Required work: Word for word, give the listing below again.

Raw data:

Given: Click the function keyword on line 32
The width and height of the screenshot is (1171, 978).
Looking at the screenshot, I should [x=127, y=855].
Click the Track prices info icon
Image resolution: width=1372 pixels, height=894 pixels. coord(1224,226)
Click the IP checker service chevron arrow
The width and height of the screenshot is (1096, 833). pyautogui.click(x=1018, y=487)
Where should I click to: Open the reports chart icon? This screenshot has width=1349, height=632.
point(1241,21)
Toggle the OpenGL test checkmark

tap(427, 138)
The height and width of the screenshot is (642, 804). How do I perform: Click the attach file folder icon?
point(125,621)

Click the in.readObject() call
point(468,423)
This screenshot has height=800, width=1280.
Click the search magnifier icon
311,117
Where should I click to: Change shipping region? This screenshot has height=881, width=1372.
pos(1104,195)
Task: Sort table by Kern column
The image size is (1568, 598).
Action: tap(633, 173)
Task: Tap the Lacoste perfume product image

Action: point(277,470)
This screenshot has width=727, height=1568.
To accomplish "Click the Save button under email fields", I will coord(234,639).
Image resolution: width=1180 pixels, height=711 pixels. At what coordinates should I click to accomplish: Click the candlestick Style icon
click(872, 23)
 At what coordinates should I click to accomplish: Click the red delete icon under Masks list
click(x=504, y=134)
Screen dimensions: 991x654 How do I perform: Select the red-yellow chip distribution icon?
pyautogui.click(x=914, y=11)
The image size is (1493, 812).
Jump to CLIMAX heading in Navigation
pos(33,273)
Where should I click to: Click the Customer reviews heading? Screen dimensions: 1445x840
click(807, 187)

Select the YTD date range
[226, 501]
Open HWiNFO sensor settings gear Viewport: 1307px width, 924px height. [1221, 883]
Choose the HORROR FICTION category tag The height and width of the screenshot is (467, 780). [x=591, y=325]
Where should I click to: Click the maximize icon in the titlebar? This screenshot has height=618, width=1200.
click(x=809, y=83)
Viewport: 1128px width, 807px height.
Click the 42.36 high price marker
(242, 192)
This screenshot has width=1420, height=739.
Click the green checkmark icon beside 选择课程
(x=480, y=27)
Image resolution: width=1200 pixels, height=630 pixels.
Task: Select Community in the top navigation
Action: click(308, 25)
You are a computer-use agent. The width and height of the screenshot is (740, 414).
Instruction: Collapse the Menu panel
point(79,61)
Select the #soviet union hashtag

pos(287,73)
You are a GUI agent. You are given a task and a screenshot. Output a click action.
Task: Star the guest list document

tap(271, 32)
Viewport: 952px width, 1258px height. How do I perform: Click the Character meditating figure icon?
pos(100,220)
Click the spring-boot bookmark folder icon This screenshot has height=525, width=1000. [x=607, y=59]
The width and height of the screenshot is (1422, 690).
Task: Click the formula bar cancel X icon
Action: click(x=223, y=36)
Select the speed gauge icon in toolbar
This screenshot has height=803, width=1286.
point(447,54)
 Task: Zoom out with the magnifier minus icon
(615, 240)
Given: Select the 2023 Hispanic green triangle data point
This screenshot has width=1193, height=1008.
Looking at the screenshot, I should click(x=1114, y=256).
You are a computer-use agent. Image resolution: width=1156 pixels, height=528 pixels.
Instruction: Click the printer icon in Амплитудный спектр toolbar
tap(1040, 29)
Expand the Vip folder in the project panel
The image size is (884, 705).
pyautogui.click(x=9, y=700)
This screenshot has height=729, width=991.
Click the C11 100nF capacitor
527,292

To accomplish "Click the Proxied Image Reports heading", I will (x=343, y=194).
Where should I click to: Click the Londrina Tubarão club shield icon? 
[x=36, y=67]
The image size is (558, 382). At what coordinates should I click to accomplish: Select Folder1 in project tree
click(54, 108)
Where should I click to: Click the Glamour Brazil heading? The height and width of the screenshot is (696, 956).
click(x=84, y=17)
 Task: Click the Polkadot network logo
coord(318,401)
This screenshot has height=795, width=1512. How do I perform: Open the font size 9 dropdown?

Result for this task:
Given: Click the function keyword on line 32
The width and height of the screenshot is (1171, 978).
Looking at the screenshot, I should [x=127, y=855].
Click the Track prices info icon
Image resolution: width=1372 pixels, height=894 pixels. coord(1224,226)
Click the IP checker service chevron arrow
The width and height of the screenshot is (1096, 833). pyautogui.click(x=1018, y=487)
Where should I click to: Open the reports chart icon? This screenshot has width=1349, height=632.
point(1241,21)
Toggle the OpenGL test checkmark

tap(427, 138)
The height and width of the screenshot is (642, 804). How do I perform: Click the attach file folder icon?
point(125,621)

Click the in.readObject() call
point(468,423)
This screenshot has height=800, width=1280.
Click the search magnifier icon
311,117
Where should I click to: Change shipping region? This screenshot has height=881, width=1372.
pos(1104,195)
Task: Sort table by Kern column
The image size is (1568, 598).
Action: tap(633, 173)
Task: Tap the Lacoste perfume product image

Action: point(277,470)
This screenshot has width=727, height=1568.
To accomplish "Click the Save button under email fields", I will coord(234,639).
Image resolution: width=1180 pixels, height=711 pixels. At what coordinates should I click to accomplish: Click the candlestick Style icon
click(872, 23)
 At what coordinates should I click to accomplish: Click the red delete icon under Masks list
click(x=504, y=134)
Screen dimensions: 991x654 How do I perform: Select the red-yellow chip distribution icon?
pyautogui.click(x=914, y=11)
The image size is (1493, 812).
Jump to CLIMAX heading in Navigation
pos(33,273)
Where should I click to: Click the Customer reviews heading? Screen dimensions: 1445x840
click(807, 187)

Select the YTD date range
[226, 501]
Open HWiNFO sensor settings gear Viewport: 1307px width, 924px height. [1221, 883]
Choose the HORROR FICTION category tag The height and width of the screenshot is (467, 780). [x=591, y=325]
Where should I click to: Click the maximize icon in the titlebar? This screenshot has height=618, width=1200.
click(x=809, y=83)
Viewport: 1128px width, 807px height.
Click the 42.36 high price marker
(242, 192)
This screenshot has width=1420, height=739.
Click the green checkmark icon beside 选择课程
(x=480, y=27)
Image resolution: width=1200 pixels, height=630 pixels.
Task: Select Community in the top navigation
Action: click(308, 25)
You are a computer-use agent. The width and height of the screenshot is (740, 414).
Instruction: Collapse the Menu panel
point(79,61)
Select the #soviet union hashtag

pos(287,73)
You are a GUI agent. You are given a task and a screenshot. Output a click action.
Task: Star the guest list document

tap(271, 32)
Viewport: 952px width, 1258px height. How do I perform: Click the Character meditating figure icon?
pos(100,220)
Click the spring-boot bookmark folder icon This screenshot has height=525, width=1000. [x=607, y=59]
The width and height of the screenshot is (1422, 690).
Task: Click the formula bar cancel X icon
Action: click(x=223, y=36)
Select the speed gauge icon in toolbar
This screenshot has height=803, width=1286.
point(447,54)
 Task: Zoom out with the magnifier minus icon
(615, 240)
Given: Select the 2023 Hispanic green triangle data point
This screenshot has width=1193, height=1008.
Looking at the screenshot, I should click(x=1114, y=256).
You are a computer-use agent. Image resolution: width=1156 pixels, height=528 pixels.
Instruction: Click the printer icon in Амплитудный спектр toolbar
tap(1040, 29)
Expand the Vip folder in the project panel
The image size is (884, 705).
pyautogui.click(x=9, y=700)
This screenshot has height=729, width=991.
Click the C11 100nF capacitor
527,292

To accomplish "Click the Proxied Image Reports heading", I will (x=343, y=194).
Where should I click to: Click the Londrina Tubarão club shield icon? 
[x=36, y=67]
The image size is (558, 382). At what coordinates should I click to accomplish: Select Folder1 in project tree
click(54, 108)
Where should I click to: Click the Glamour Brazil heading? The height and width of the screenshot is (696, 956).
click(x=84, y=17)
 Task: Click the Polkadot network logo
coord(318,401)
This screenshot has height=795, width=1512. How do I perform: Open the font size 9 dropdown?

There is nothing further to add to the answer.